Aaaaaaaaarrrrrrrrrrggggggggghhhhhh!!! That is me typing my frustration at the meat industry in this country, along with shaking my fist. Take that, FDA!
I watched Food, Inc a few weeks ago, and while my passion isn’t as fresh, it has grown from a little baby to a mature and controlled anger. Here’s the thing: I always “knew” something wasn’t quite right about all this factory farming and growth hormone nonsense, but I never understood the capacity of it all. And the brilliance of this movie is that they aren’t trying to push some whack political agenda…they simply want people to eat better. And they want us to have the right to know what we are eating and to be able to choose! Choice! Choice! Choice! I love that word, yet it seems to be taken away from all of us.
But I digress. I do love a good exposure bit, and Food, Inc. delivered on just that. A few things that I have a problem with:
1. The newest thing for Tyson is to build chicken houses where the chickens never see the light of day (their entire life) and are instead kept in these dark sheds that are ventilated with fans. They are crammed in there, fed feed consisting of corn (common filler, government subsidy), antibiotics (easy to get sick in close quarters), and growth hormones so that they will grow fast and get on the shelves in the market even faster. But here’s the kicker – they grow so fast that their muscles and tendons can’t keep up, so they end up schlepping around on their stomachs. Um. No.
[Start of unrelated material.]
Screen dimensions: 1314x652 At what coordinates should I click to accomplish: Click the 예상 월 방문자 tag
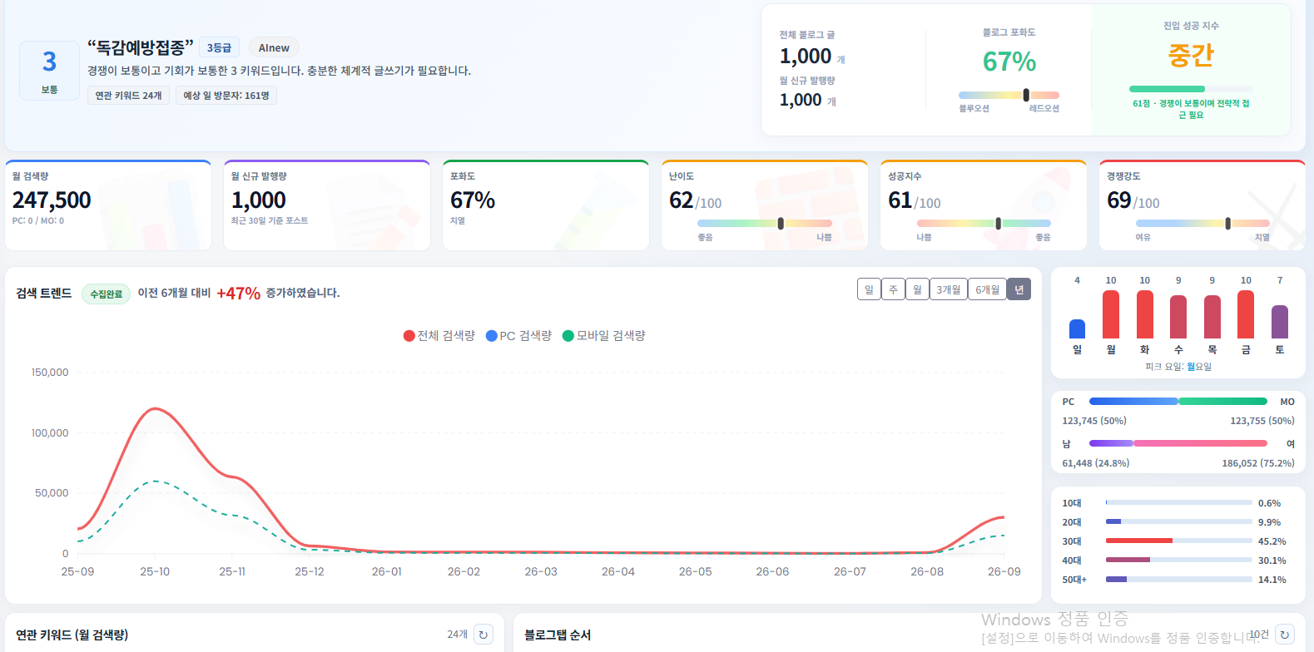click(226, 96)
2. McDonald’s is the largest purchaser of beef in the United States. Did you know that? Did you also know that because of that little fact, they determine the quality of beef for every consumer in this country, regardless of whether you eat at McDonald’s or not? The reason is because McDonald’s requires that all of their beef tastes identical, to maintain consistency in their “restaurants” across the States. Because of that, the slaughterhouses have to meet that demand. Do you think they are going to take the time to make sure my beef is higher quality than that served in McDonald’s?
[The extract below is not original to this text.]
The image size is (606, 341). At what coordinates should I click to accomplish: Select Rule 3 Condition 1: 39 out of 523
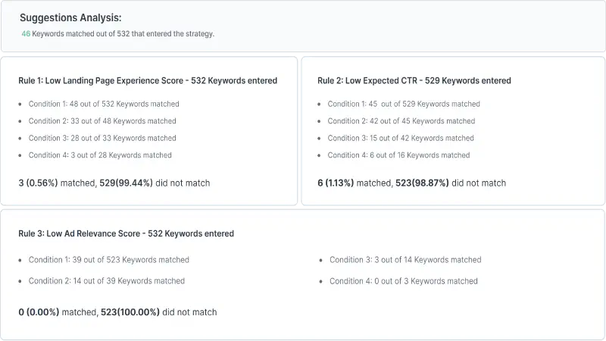click(108, 260)
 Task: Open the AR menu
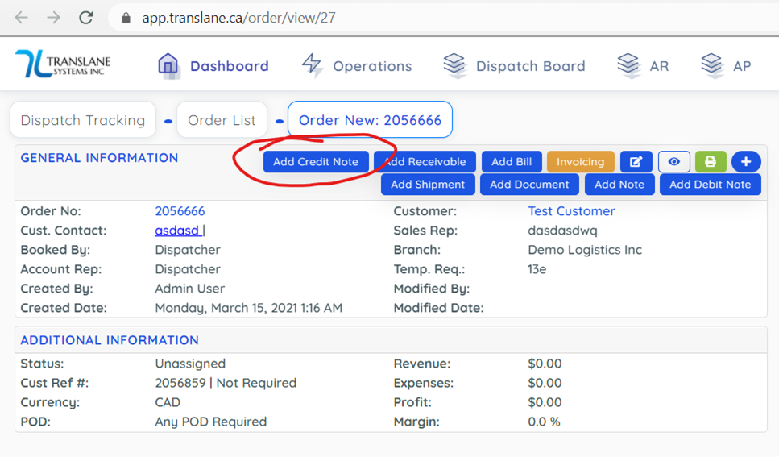tap(643, 66)
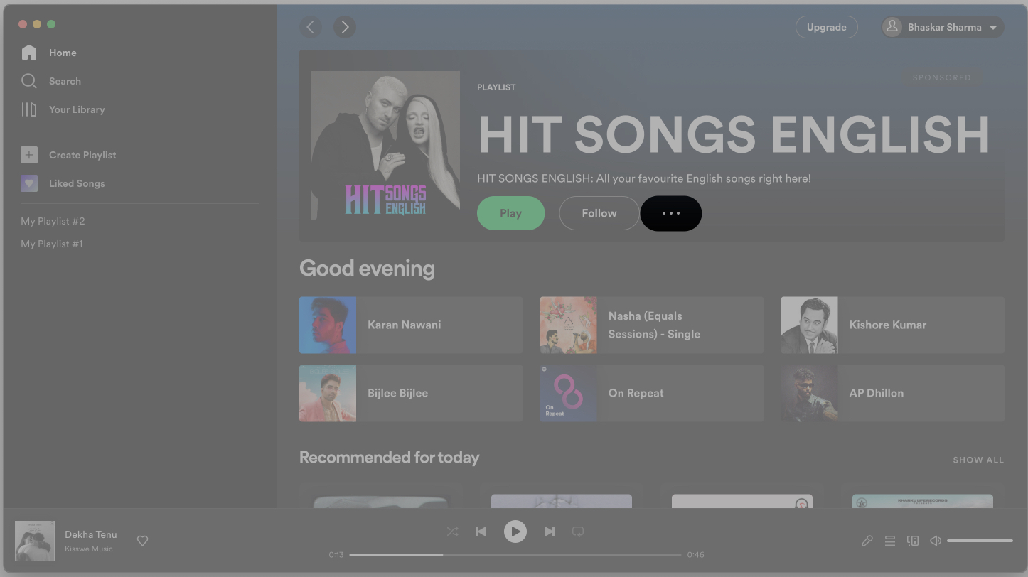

3. Politics. God bless it. There is so much intrigue and deception wrapped up in that one little word I almost can’t even touch it. But here goes: The FDA and USDA and White House are bedfellows. Not shocking, I know. But when you look closer, and see the former CEO’s of the meat packing companies (there are only 5 in the US) advising our presidents (plural!), you’ve got to wonder a little bit about the bottom line. You can only imagine what that pillow talk sounds like.
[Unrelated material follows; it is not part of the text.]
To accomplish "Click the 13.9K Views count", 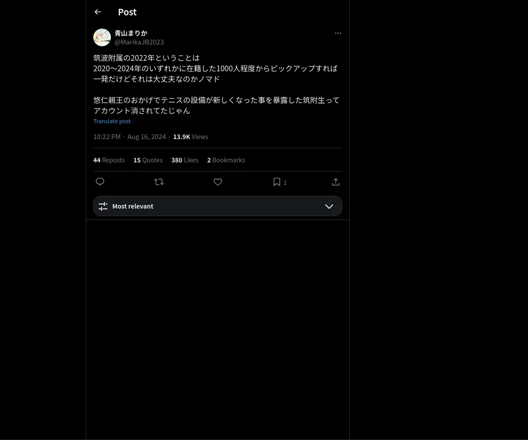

4. Corn. Ahhh that innocuous golden kernel. Who knew what would become of you? Now, thanks to government subsidies, you’ll be hard-pressed to find any processed food on the shelf that does not contain high fructose corn syrup. Gotta love those cheap fillers. Do you have a dog? Check out the first ingredient in his food. Oh and don’t forget: it’s also used in cow feed, even though evolutionary speaking, cows are not made to process corn. So it causes a lot of sickness in the bovine world, which is what leads to E. coli.
5. During the outbreak of Mad Cow Disease, Oprah made a comment on her show that she would be staying away from beef for a while. She was then sued by Texas cattlemen for loss of profits, which tied her up in litigation for 6 years and cost her around 1 million. So much for freedom of speech.
(America = Cuba?)
It angers me that my government goes out of their way to make sure I have no idea where my food is coming from. Everyone is happy as long as no questions are asked, I suppose. But I demand more! So I am boycotting the meat industry. I want quality in life, not quantity. No more meat, unless it’s farm raised and growth hormone free. I refuse to contribute to their profits any longer. The amount of people getting fed up with this treatment increases every day. You are what you eat. Remember, every time you pay at the cash register, you are voting. Make your vote count! If we demand higher quality food, that is what we will get!!!
As I vented to one of my best friends, who happens to be gay: let’s pray for a world where you can get married AND carrots are cheaper than a cheeseburger.